In spite of their fate, people here cling on to hope. They have made it this far, which in itself is a testimony to the strength of their will-power, determination and endurance. To me, they symbolise something about the human capacity to survive.

The migration of peoples is something of all ages. But the number of refugees now entering Europe sounds almost biblical. In 2015, 340,000 refugees entered Europe, compared with 123,500 in the same period last year. Since July 2014 almost a million people have applied for asylum in the EU. More people are on the move in Europe than at any time since the Second World War. The influx of refugees is quickly becoming one of the defining challenges of our time.
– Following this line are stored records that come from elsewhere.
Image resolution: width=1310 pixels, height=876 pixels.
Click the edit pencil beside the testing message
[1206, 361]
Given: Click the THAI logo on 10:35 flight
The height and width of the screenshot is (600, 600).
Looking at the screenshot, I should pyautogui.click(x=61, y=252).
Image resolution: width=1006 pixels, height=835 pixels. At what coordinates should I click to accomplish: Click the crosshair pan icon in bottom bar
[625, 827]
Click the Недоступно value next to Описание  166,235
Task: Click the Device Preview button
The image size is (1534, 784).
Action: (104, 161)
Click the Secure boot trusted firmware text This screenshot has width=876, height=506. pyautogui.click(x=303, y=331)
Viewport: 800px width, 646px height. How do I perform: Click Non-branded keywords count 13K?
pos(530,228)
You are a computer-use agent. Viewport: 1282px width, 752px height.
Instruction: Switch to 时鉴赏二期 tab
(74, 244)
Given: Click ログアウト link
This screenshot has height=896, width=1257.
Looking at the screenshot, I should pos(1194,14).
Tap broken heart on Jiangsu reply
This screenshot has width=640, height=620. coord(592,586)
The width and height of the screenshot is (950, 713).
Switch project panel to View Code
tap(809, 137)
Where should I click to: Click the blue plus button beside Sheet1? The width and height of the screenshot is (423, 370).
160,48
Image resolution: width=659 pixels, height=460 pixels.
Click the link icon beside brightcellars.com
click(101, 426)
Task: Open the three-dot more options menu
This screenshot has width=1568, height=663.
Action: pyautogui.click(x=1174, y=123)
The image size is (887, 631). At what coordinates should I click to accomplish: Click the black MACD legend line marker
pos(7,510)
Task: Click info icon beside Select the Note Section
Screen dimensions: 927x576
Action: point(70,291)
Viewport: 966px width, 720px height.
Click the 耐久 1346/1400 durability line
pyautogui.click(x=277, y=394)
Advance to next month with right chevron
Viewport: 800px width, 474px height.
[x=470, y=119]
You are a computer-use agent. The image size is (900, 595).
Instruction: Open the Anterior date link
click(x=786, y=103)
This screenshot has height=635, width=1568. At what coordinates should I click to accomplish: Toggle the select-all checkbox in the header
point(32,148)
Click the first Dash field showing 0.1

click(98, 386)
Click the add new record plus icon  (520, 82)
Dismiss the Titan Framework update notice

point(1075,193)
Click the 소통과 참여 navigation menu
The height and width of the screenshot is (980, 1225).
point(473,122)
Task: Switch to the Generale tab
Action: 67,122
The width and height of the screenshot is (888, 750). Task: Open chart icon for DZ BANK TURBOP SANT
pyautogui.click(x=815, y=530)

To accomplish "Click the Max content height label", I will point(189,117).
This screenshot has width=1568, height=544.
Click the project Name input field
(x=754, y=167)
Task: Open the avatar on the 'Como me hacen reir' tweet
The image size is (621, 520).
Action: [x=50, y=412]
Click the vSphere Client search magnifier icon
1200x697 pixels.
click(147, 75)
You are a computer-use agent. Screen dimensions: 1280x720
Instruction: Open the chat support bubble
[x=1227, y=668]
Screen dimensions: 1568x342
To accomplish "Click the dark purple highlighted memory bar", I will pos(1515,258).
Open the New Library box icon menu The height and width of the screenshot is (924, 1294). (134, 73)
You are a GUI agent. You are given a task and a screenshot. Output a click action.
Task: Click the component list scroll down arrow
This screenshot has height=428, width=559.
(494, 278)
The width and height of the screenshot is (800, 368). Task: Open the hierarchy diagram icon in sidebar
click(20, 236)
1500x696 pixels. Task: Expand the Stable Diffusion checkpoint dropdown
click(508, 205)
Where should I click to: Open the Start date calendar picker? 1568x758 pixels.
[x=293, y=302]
Civil wars, dictatorships and destitute poverty are driving people away from the dry south to the wet north. Of those reaching Europe in 2015, 62 per cent were from Syria, Eritrea and Afghanistan. Another ten per cent were from Darfur, Iraq, Somalia and Nigeria, all places torn apart by civil strife.

Let’s be honest, it was imperial Europe that shaped the inequalities of the modern world in the first place. The Industrial Revolution that created our wealth was financed by money made from the largest (forced) displacement of peoples in history: the transatlantic slave trade. We then colonised most of our planet and used the profits to develop our modern nation states. More recently, Western intervention tore apart Iraq, killing over a million people in the process and setting in motion the Syrian civil war, a conflict the UN has called ‘the greatest humanitarian disaster of our time’. When we consider this history of plunder, a vast influx of impoverished migrants is hardly surprising.

But with immigration comes fear of immigration. Politicians who tighten up security measures are merely opting for short-term political ‘solutions’, limited by their terms in office. Like climate change, the growing refugee flows are a long-term challenge. More fencing and dogs will not keep desperate people out. These measures are for public consumption, to satisfy an increasingly uneasy electorate which is being beaten down by austerity and frightened by statements from David Cameron referring to the Calais refugees as a ‘swarm’. To frame the debate on refugees around security evades the real questions and pushes the humanitarian aspects into the background. Furthermore, it dehumanises human beings who have often fled from unimaginable horrors.

We Europeans have experienced these horrors, too. We have been refugees. In the 1930s Jews were in desperate need of safety and compassion. Did we turn them away? Jersey women and children were sent to the UK on the eve of the Nazi invasion of the Channel Islands. They were taken in and thus spared the brutalities of occupation.

And did we not welcome the fall of the Berlin Wall and the crumbling of the communist dictatorships? One of the lessons of 1989 is that walls don’t work. Determination and desperation will always bring them down.

Can times of crisis bring out the best in people? Jersey has certainly responded to the Calais crisis. More than 200 Islanders responded to a Facebook appeal by the Jersey Calais Refugee Aid Group on the first day. Tents, clothes and foodstuffs have been donated and will be brought to Calais to be distributed to men, women and children by the volunteers on the ground. This is also how Europe has responded. Can we look beyond the barbed wire and own up to our history?